# Step 1: Extract Road Network from OpenStreetMap (OSM)
This notebook will show you how to go from an .osm.pbf file to a GOSTnets-compatible network format. 
In addition, this notebook will show you how to:
- Clip the roads to an input polygon (here we demonstrate with an ESRI Shapefile, rek2.shp)
- Filter the roads DataFrame by a list of accepted road types, as tagged in OSM (see the list `accepted_road_types` that we define in the code)

## Import Libraries
First, we import the necessary libraries.
In this notebook, we use the following libraries:
- `geopandas` to manipulate geospatial data (e.g. clipping the roads to a polygon)
- `os` to define the path to the .osm.pbf file
- `GOSTnets` to import the OSM data and to save the network in a GOSTnets-compatible format (.gpickle in this case)

In [None]:
import geopandas as gpd
import os
import GOSTnets as gn

The load_osm module is an optional GOSTNets submodule that is used to import OSM data. Make sure gdal, geopy, and boltons are installed first as it has additional dependencies (look in GOSTnets repo main README file if you need additional help with this). Then import the submodule.

In [None]:
from GOSTnets.load_osm import OSM_to_network

## Download data and set filepaths
We will use the `osm.pbf` file for the entire country of Iceland. You can download the file from [Geofabrik](https://download.geofabrik.de/europe/iceland.html), if you didn't download it from the GOSTnets repository "tutorial_data" folder.
Once you have downloaded the file, set the filepath to the .osm.pbf file, this can be a relative or absolute path.
We demonstrate construction of a relative file path using the `os.path` module to define a relative path to the "tutorial_data" folder.

In [None]:
pth = "./"  # change this path to your working folder
fil = r"iceland-latest.osm.pbf"  # download this file from geofabrik: http://download.geofabrik.de/europe/iceland.html.

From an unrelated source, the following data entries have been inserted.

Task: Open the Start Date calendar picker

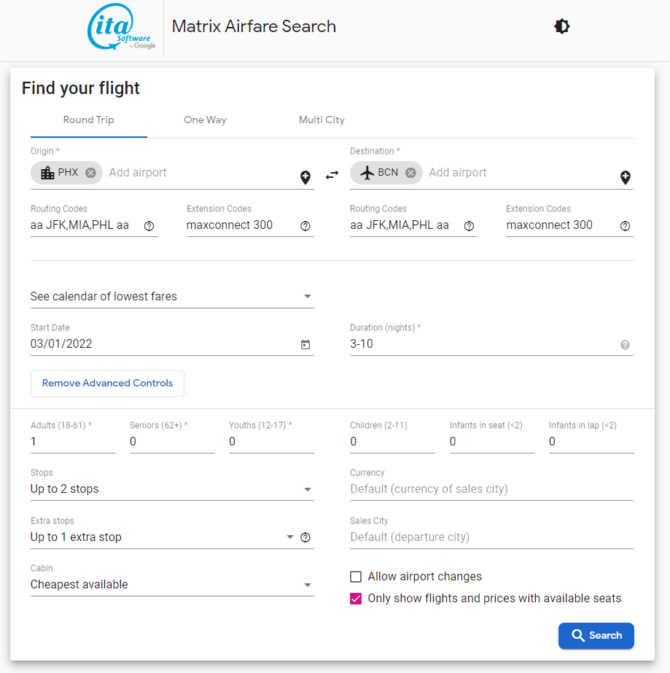Action: point(305,345)
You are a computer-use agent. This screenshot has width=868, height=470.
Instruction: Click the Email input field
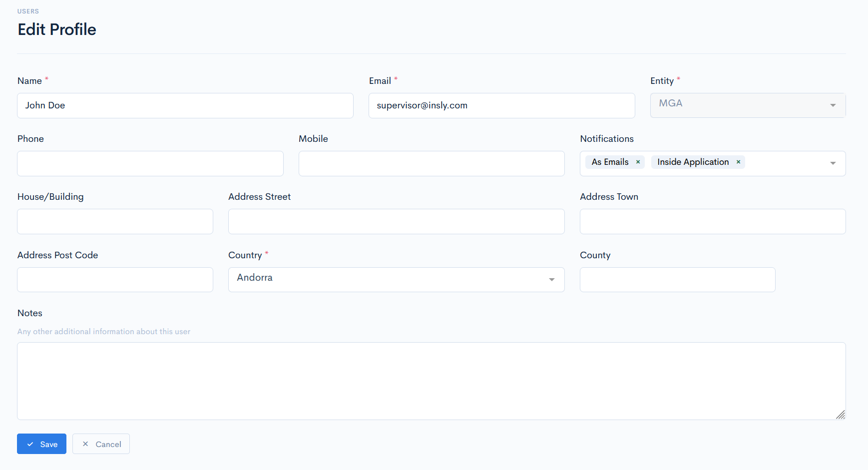(x=501, y=105)
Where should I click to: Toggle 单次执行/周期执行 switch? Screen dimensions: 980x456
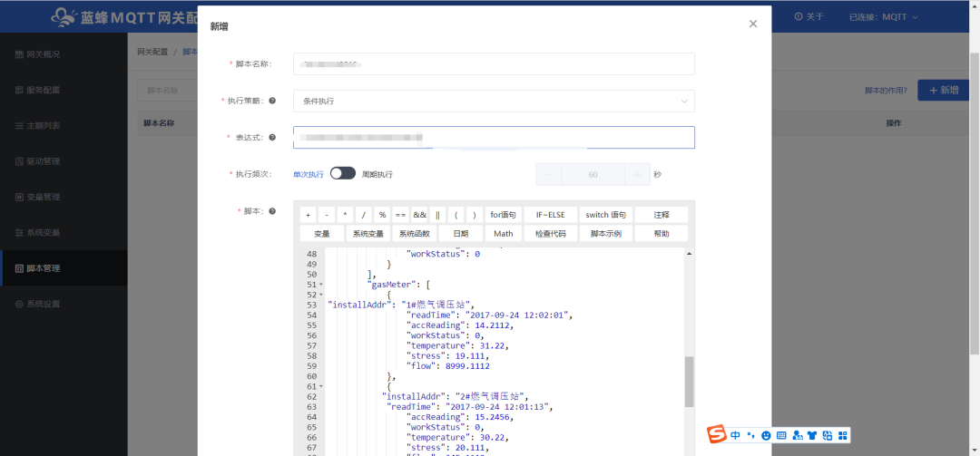click(x=342, y=173)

# be sure to place the .osm.pbf file in the 'tutorial data' folder.

f = os.path.join(pth, "tutorial_data", fil)

In [None]:
# check if the file exists, raise an exception if it does not
if os.path.isfile(f):
    print("File found.")
else:
    raise Exception("File not found.")
# print the file path
print(f)

## Load the OSM data as a GOSTnets object

GOSTNets can load OSM data as a special 'OSM_to_network' object.
This object gets initialized with both a copy of the OSM file itself and the roads extracted from the OSM file in a GeoPandas DataFrame. 
This DataFrame is a property of the object called 'roads_raw' and is the starting point for our network.

In [None]:
# convert the .osm.pbf file to a GOSTnets object
iceland = OSM_to_network(f)

In [None]:
# show the doc-string for the OSM_to_network object
?iceland

In [None]:
# display the first 5 rows of the extracted dataframe of the roads network
iceland.roads_raw.head()

In [None]:
# show the different road types and counts
iceland.roads_raw.infra_type.value_counts()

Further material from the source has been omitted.